Tanpa menunggu persetujuan dari ibunya, Lea segera bergegas pergi menuju ke kamarnya.
***
Lea menatap gambar dirinya bersama sang ayah, dimana saat itu Lea masih balita. Tangannya meraba halus potret sang ayah yang sudah tidak apik lagi. Butiran bening menetes, menggambarkan dirinya yang sedang tidak baik-baik saja.
Lea berusaha menahan isaknya, ia tidak ingin ibunya mendengar suara Lea yang sedang menangis. Meski ia ingin ibunya menyadari kalau Lea sama sekali tidak rela dengan pernikahan ini, namun Lea tak sampai hati menolak permintaan ibunya. Walau bagaimanapun, setelah ayahnya meninggal dunia ibunya telah bersusah payah menggantikan posisi suaminya menjadi tulang punggung keluarga, meski hanya sebagai penjahit rumahan.

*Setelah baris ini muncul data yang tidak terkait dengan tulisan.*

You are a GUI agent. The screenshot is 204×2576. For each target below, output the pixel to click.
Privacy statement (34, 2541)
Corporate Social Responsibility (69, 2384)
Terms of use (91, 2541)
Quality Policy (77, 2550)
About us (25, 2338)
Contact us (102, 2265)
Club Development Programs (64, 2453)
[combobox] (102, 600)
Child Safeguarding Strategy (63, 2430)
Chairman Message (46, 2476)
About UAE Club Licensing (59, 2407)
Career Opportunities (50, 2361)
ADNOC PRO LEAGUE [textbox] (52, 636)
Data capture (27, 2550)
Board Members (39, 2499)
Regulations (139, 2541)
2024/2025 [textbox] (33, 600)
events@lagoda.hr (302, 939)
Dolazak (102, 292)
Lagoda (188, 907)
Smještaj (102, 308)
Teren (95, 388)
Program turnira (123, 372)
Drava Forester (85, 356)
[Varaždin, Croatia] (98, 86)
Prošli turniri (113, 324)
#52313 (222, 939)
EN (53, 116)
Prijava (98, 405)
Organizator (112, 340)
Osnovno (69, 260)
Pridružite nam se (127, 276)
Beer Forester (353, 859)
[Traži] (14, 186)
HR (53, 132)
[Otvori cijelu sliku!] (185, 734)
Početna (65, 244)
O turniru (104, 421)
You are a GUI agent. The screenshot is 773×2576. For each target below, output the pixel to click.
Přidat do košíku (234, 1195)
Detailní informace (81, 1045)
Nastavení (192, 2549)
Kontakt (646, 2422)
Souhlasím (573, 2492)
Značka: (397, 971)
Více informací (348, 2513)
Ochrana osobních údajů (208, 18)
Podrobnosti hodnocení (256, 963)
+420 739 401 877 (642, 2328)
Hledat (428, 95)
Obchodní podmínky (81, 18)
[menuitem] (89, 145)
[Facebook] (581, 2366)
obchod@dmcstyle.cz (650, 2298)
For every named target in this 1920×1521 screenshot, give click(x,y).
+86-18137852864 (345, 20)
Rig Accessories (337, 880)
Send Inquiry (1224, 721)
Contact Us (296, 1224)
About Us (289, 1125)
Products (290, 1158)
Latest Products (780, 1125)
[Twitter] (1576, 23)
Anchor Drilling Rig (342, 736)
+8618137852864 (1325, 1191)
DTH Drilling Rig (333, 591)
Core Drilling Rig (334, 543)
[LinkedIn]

Penghasilan sang ibu yang tak seberapa, membuat Lea kerap menahan keinginannya, termasuk menonton film 3D. Bukan hanya sekadar penghasilan Lesta yang hanya cukup untuk kebutuhan mereka saja, Lesta juga harus memikirkan bagaimana caranya ia mampu melunasi utang-utang mendiang suaminya yang kini sudah menumpuk karena bunga yang sudah bertahun-tahun tak kunjung dibayarkan.
"Ayah … sebelum Lea menikah, bolehkah Lea meminta sebuah permohonan?"